• fethullah gülen hocaefendi'nin bir şiiri.

    iddiâdır görmemişin haberi,
    her şeyi rûhuyla görenler bilir.
    ermemişte yoktur bilgi eseri,
    hakk'ın sırlarını erenler bilir.
    hakikat semtine varmayan bilmez,
    sırr-ı 'allemnâ' * yı görmeyen bilmez,
    mârifet güllerin dermeyen bilmez,
    o’nun has bağına girenler bilir.
    dünyâyı dolaşan seyyahlar değil,
    alev alev yanan emrâhlar değil,
    mihrab değiştiren ham-ruhlar değil,
    'yâr yâr' diyerek can verenler bilir.
    aşk yolunda hep itilip kakılan,
    yığın yığın belâlara takılan,
    horlanıp ve hor gözlerle bakılan,
    şânını yollara serenler bilir.
  • bir neyzen tevfik şiiri.

    *

    "hakikat çıkmazı şu kahbe dünya,
    bu çok kısa yoldan dönenler bilir,
    bu yolun sırrıdır fırsatlar, sevda,
    tutuşup parlayıp sönenler bilir.

    aldana aldana gevredi dinim;
    kalmadı düşmana, feleğe kinim;
    doğruyu söylersem çarpar yeminim;
    bu cengi, pusuya sinenler bilir.

    durma sor halini, hastanın, sağın;
    tabii solacak gülleri bağın;
    hayatın içini, kara toprağın
    üstünden altına inenler bilir.

    geniştir, ölçülemez hayalin çölü;
    karşımda her diri söylenen ölü;
    çok güçtür geçmesi bu sakar gölü;
    dümensiz gemiye binenler bilir."
  • bir rehber şarkısı. dinlemek için. söz: neyzen tevfik kolaylı - müzik: john lennon
  • rehberin şarkısı ama working class hero'yu mu andırıyor ne diye atlayacaktım ki müzik john lennon demişler zaten
  • babalar bizden adam olup olmayacağını bilirler. anneler kendi işlerini bilirler*. kaynanalarsa seni rahatsız edecek şeyi bilirler. ailede genel olarak herkes herkesi nasıl yaralayabileceğini bilir.
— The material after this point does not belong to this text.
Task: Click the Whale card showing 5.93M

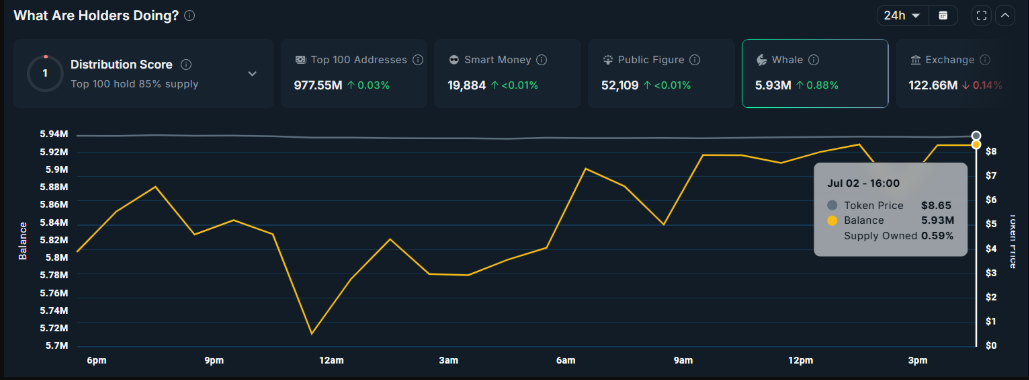Action: pos(815,73)
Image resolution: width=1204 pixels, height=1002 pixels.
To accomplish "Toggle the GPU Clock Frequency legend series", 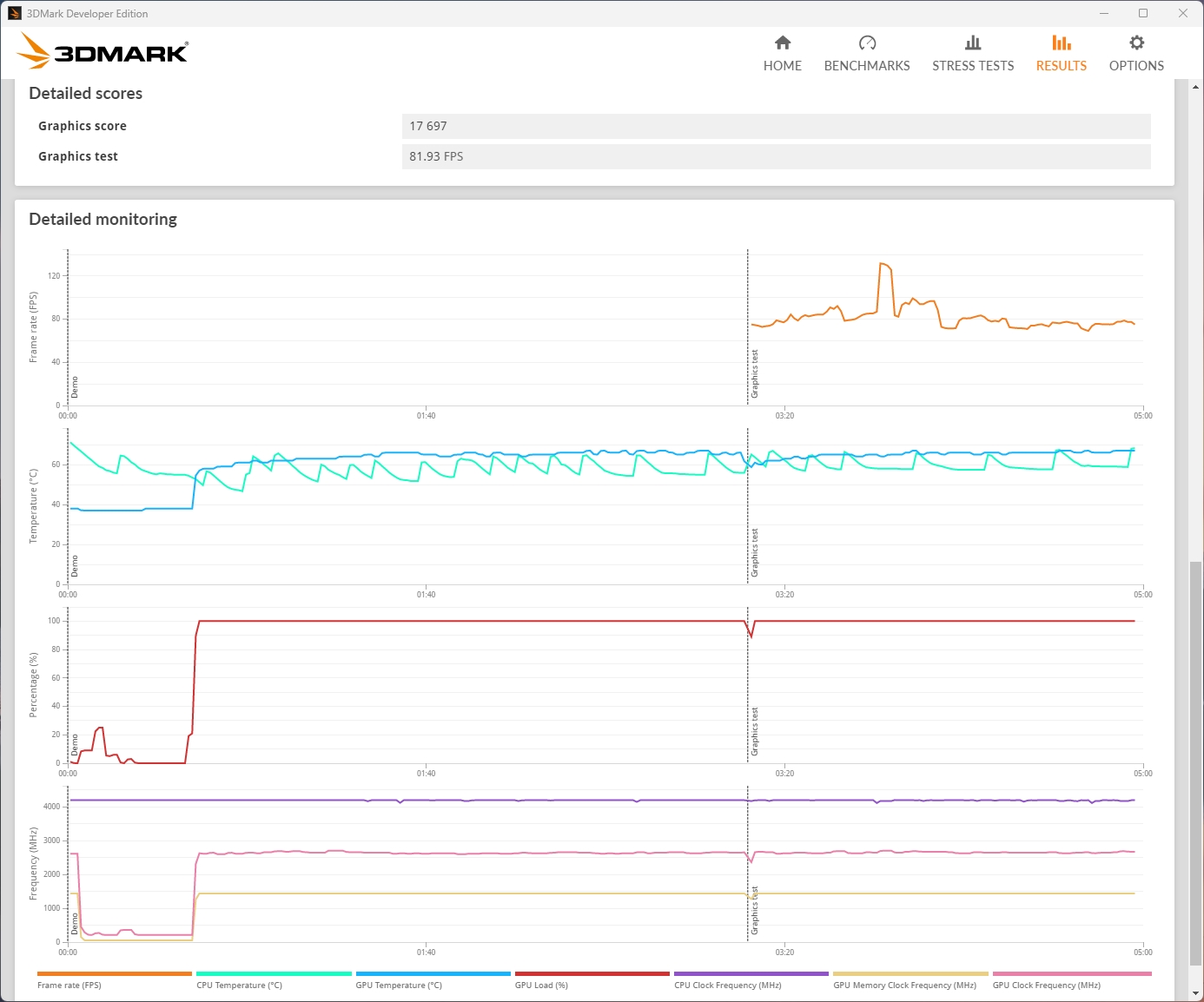I will [1046, 985].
    "kadının bildiğini garip de bilir." atasözü
    herkes her şeyi biliyor**. ama herkes söylemeye yetkili değil. herkesin söylediğine itibar etmiyoruz*.
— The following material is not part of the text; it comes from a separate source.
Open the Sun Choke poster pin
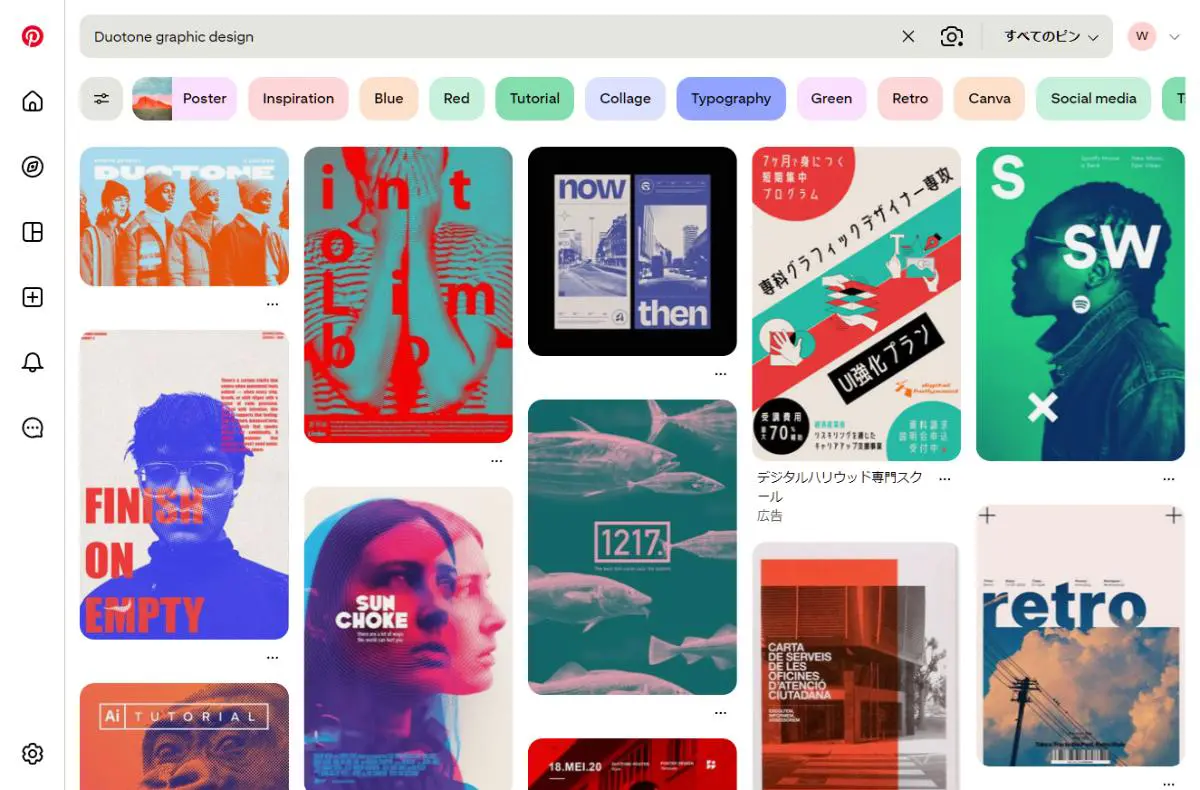 point(408,638)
    her yaştaki kadın, denge aleyhinde bile olsa ve görünse, her yaştaki erkeği donunda sallar*. iki iki dört eder. bunu bilir, bunu derim. çaresiz, iktidarsız, güçsüz kalan ve olan erkek hemen her zaman toplumun kurulu düzenini de arkasına alıp torpilli şekilde ezer, tecavüz eder, öldürür, vs. bunlar bile asli durumu ele verir*.

    bu dünyaya 1- deneyimlemeye, 2- daha fazla bilir hale gelip öyle ölmeye geliyoruz. daha fazla bilmek, deneyimlemek hep bir eğitim, bilinçlenme* çağrışımı sağlıyor. ölümün kesinliğine karşın bu yaşam eğilimi, 'yoksa ölüm ölüm değil mi,' sorgusu şüphesi üretiyor. aksi, "ölüm sondur ve yokluktur" sopsomut şekilde kanıtlı bile olsa bu yol bunu hissettiriyor. dolayısıyla ruhsal gerçek halini alıyor.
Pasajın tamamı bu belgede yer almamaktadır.